When you shop secondhand, you’re doing a great thing because you’re diverting clothing from landfill, using up resources that are already available, giving a garment another life and decreasing the demand for fast-fashion. But the thing is, says Kate Hall, of EthicallyKate, secondhand shopping relies on other people to buy fast fashion. She suggests that if you ask yourself when op-shopping ‘what if everyone was living life like this, would it be sustainable?’, the answer is likely to be no.
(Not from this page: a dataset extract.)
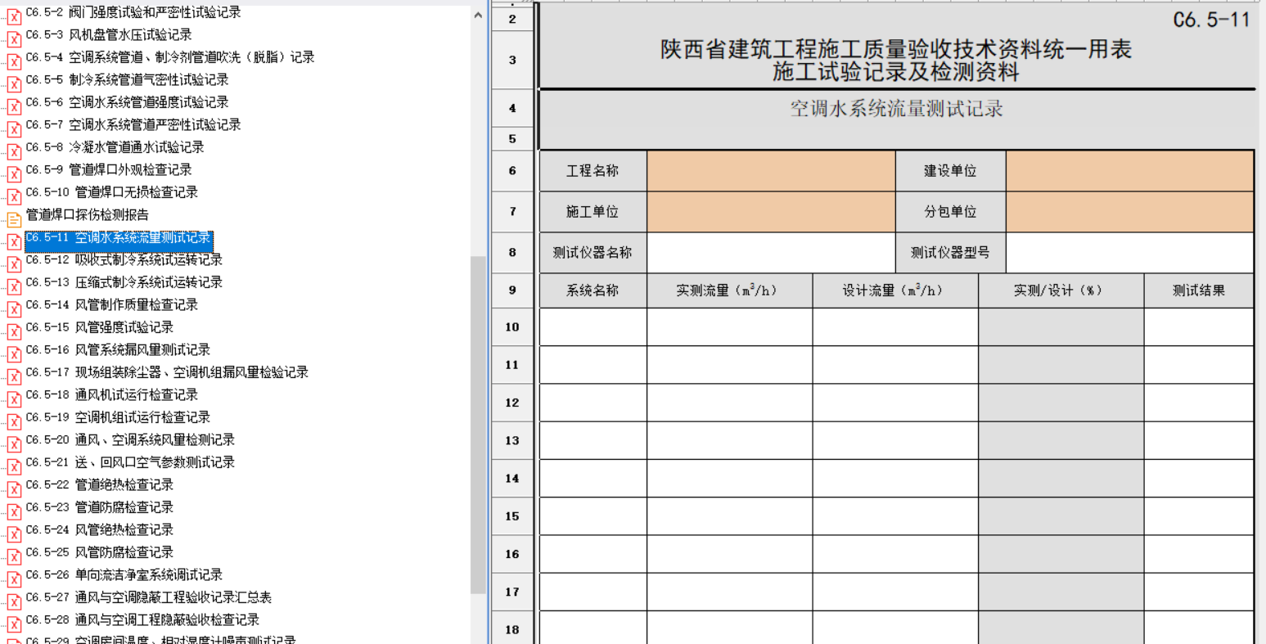This screenshot has width=1266, height=644.
Task: Click the icon beside C6.5-18 通风机试运行检查记录
Action: click(14, 399)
There’s no doubting the many positives of buying and selling preloved clothes and this is often more practical than buying 100% ethically made clothing (although it may depend on where you live). Apps like Good On You can help you find what you’re looking for in Australia. If you’re struggling with your conscience though, Kate Hall uses the analogy of traffic lights when shopping. Op-shopping is orange fashion, or fashion neutral.Then there’s green fashion which is buying ethical clothing. This is clothing designed and made mindfully with minimal negative impact on people and the planet. If you go this way, you have the power through your buying choices to encourage a greater demand for ethically made garments. Ethical fashion companies also often tend to trade differently to those in fast fashion, meaning the ‘ethicalness’ is not just about the clothes; they may release only one collection per year, instead of one per week; and they might donate a certain percent of profits to charity.

What is red fashion in this analogy? Well, naturally, it’s fast fashion.
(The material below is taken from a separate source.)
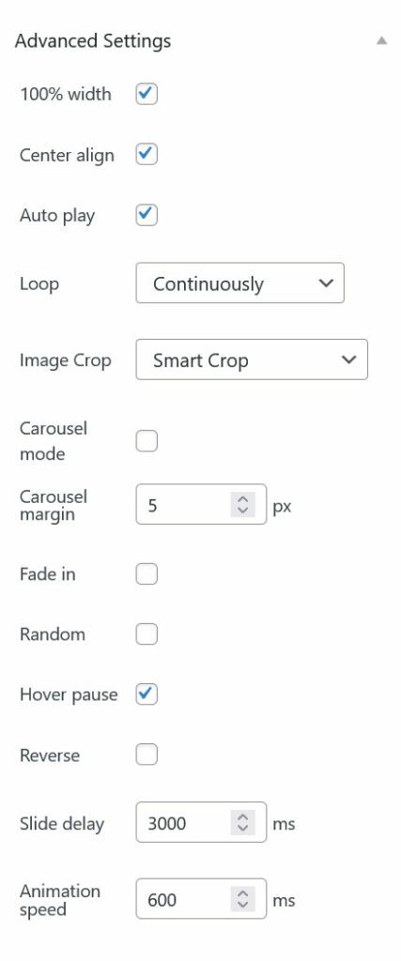This screenshot has height=961, width=401.
Task: Uncheck the Hover pause checkbox
Action: (x=147, y=694)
So when it comes to keeping your conscience in tact when going for a shop, what do you do? Easy, you get your preloved-shopping fix by shopping orange fashion. Then, add-in whenever you can, and the prices aren’t prohibitive, your ethical green fashion to supplement your basics wardrobe.
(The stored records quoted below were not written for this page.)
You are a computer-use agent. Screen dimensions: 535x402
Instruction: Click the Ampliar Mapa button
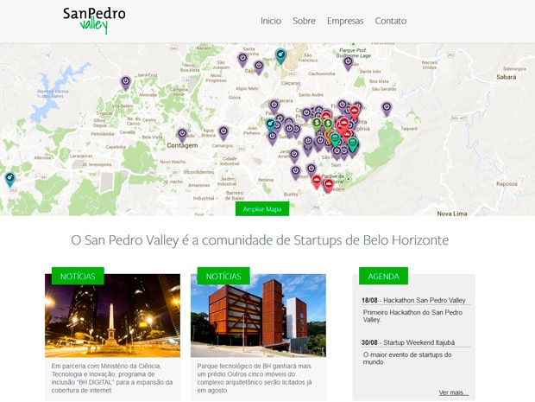(x=262, y=209)
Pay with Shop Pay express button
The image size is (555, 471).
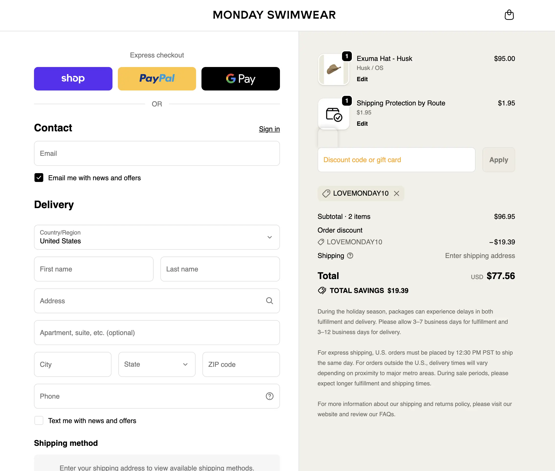73,79
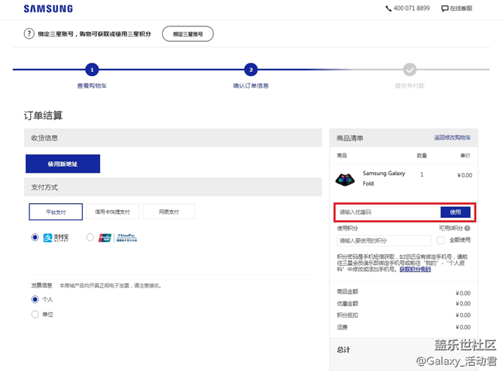This screenshot has width=504, height=376.
Task: Click the question mark icon beside 绑定三星账号
Action: tap(29, 34)
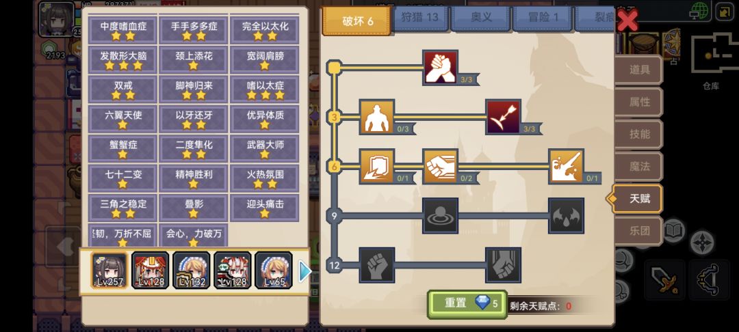Show next characters with right arrow
The width and height of the screenshot is (739, 332).
tap(305, 271)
Staying in the orange light of fashion is a happy place to be and not unreasonable, and if you choose to do this 100% of the time, it’s great because you’re avoiding the red fashion zone! No matter where your ethics lie, Kate suggests that the next time you want to buy a garment, ask yourself a few things to keep in the slow lane.

  1. Do I need it?
  2. Will I wear it 30 times or more?
  3. Can I buy this at an op-shop or preloved clothing market?
  4. Does my budget allow me to invest in green fashion right now?
  5. What is my traffic light balance, and am I happy with where it is?